[Page and screen pointing data]
>>>>>
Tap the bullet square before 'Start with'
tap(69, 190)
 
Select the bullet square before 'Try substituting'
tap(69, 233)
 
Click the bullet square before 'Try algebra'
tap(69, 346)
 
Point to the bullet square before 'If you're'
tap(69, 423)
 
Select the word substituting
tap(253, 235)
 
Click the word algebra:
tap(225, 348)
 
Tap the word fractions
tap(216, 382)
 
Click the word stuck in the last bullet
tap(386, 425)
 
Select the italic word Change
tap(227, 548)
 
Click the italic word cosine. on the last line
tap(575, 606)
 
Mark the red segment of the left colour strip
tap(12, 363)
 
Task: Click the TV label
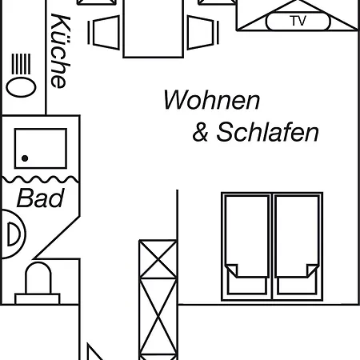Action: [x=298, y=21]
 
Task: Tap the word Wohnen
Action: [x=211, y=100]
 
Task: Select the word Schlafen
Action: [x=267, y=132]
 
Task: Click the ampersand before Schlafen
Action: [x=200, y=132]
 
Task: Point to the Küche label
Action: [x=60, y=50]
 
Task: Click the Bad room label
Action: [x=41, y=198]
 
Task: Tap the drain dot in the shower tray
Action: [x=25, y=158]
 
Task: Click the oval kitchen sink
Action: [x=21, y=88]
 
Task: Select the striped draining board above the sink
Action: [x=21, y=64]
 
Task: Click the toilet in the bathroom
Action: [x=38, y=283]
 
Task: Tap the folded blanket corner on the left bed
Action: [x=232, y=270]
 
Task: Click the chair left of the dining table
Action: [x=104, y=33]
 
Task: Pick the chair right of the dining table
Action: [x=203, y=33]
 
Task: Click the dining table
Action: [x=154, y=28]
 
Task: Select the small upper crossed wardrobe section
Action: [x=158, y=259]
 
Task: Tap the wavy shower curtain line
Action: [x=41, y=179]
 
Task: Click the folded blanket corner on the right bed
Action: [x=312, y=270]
<<<<<
>>>>>
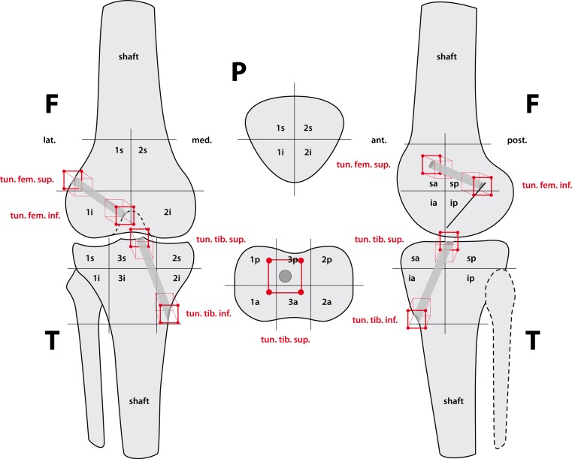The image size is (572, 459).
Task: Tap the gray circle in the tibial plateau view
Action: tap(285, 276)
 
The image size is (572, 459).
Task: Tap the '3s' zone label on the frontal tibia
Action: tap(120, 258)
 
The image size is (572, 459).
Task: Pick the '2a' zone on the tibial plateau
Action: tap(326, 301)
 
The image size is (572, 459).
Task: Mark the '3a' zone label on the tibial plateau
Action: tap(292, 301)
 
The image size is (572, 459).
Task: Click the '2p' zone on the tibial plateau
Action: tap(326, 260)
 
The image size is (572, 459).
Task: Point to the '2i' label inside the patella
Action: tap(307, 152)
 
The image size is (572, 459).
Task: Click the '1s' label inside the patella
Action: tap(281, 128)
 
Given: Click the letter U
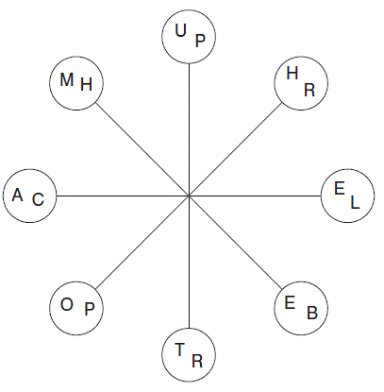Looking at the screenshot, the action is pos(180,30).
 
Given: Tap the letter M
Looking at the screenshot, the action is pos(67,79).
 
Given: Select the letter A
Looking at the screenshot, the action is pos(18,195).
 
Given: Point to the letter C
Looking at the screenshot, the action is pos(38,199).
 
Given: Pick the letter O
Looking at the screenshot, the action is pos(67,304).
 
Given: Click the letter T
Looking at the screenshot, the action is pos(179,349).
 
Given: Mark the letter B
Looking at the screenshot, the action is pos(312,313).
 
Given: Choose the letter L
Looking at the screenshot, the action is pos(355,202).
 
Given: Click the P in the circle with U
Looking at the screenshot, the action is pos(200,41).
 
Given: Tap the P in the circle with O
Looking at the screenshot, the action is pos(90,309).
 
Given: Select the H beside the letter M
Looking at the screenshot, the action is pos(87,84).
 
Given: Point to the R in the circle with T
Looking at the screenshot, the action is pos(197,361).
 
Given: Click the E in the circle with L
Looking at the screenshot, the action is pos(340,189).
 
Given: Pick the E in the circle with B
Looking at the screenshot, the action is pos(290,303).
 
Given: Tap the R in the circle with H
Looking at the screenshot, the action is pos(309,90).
<<<<<
>>>>>
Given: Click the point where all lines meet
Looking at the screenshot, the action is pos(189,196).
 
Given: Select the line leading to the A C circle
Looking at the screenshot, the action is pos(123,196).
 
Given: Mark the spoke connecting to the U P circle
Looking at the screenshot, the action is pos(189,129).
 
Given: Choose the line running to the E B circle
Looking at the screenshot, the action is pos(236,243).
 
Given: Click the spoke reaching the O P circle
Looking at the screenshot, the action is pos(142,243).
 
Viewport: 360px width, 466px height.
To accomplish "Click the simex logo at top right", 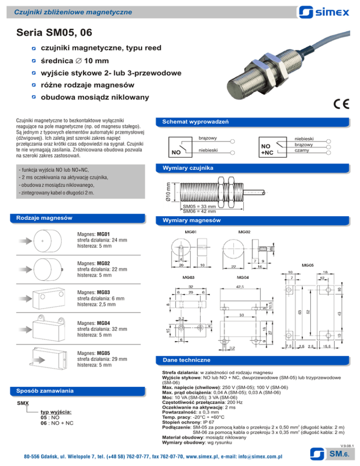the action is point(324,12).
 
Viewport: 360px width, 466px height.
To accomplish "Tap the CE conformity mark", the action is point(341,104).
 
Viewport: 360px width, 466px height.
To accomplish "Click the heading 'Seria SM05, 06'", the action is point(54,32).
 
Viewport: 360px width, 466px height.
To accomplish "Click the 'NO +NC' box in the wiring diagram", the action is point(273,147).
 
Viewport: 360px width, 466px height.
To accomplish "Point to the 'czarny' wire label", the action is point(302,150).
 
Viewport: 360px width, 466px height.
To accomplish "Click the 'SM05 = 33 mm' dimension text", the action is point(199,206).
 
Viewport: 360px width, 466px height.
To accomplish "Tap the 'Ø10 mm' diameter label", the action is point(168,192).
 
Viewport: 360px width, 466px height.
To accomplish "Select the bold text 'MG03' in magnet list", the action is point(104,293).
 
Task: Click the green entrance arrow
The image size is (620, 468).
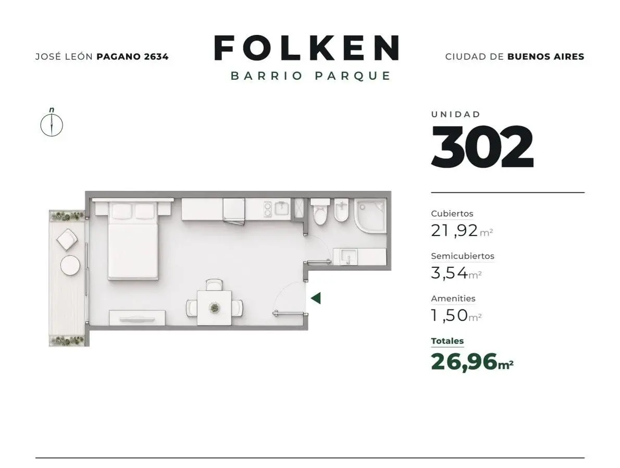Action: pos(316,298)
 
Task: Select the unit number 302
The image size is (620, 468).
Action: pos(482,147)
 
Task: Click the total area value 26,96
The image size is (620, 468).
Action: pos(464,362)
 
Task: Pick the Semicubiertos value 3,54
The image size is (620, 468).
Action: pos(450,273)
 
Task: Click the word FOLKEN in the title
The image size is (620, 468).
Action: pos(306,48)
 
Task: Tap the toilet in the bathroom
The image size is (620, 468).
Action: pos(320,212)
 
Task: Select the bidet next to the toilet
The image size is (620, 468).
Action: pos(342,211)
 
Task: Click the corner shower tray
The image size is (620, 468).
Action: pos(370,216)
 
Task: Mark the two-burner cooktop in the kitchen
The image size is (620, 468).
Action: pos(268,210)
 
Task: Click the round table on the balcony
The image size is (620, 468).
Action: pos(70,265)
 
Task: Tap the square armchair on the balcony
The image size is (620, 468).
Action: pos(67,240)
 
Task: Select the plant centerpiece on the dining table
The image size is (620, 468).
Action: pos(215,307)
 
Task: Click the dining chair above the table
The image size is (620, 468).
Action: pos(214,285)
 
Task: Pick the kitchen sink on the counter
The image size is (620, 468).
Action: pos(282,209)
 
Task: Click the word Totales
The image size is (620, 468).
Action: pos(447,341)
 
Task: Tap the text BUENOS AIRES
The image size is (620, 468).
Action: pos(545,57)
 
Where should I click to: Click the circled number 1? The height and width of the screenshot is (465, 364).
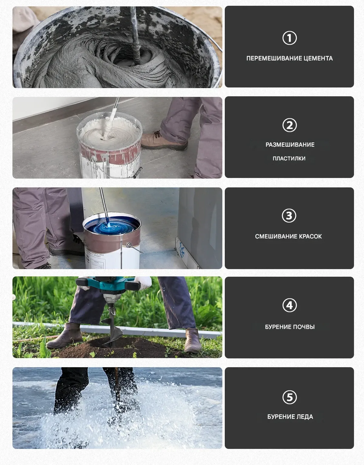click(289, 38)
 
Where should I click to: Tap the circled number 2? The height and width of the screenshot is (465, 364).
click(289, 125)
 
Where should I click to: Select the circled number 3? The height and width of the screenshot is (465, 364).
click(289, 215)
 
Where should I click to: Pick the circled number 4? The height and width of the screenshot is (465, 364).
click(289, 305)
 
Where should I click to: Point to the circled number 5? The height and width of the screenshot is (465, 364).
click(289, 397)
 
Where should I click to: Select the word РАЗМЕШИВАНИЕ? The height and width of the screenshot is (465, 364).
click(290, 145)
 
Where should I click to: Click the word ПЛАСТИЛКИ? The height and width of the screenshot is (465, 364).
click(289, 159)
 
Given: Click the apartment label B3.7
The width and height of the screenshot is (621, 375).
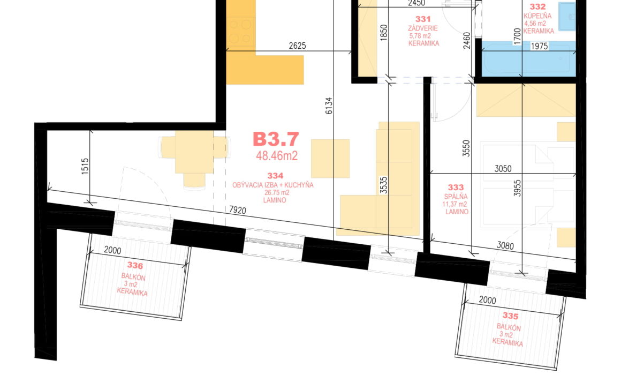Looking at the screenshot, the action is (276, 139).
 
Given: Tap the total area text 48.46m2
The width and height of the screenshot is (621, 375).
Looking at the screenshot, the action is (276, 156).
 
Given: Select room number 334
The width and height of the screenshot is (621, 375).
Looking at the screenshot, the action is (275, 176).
<<<<<
_AIM_: Write out again every line of the records, everything from the line containing "Tap the bullet square before 'Start with'" down to the line containing "tap(12, 363)". Scale each coordinate in the answers by 1.25, rounding to whole numbers with halves rounded up, and leave everything else unchanged.

_FINISHED ANSWER_:
Tap the bullet square before 'Start with'
tap(86, 238)
 
Select the bullet square before 'Try substituting'
tap(86, 291)
 
Click the bullet square before 'Try algebra'
tap(86, 433)
 
Point to the bullet square before 'If you're'
tap(86, 529)
 
Select the word substituting
tap(316, 294)
 
Click the word algebra:
tap(281, 435)
 
Tap the word fractions
tap(270, 478)
 
Click the word stuck in the last bullet
tap(483, 531)
 
Select the italic word Change
tap(284, 685)
 
Click the italic word cosine. on the last line
tap(719, 758)
 
Mark the red segment of the left colour strip
tap(15, 454)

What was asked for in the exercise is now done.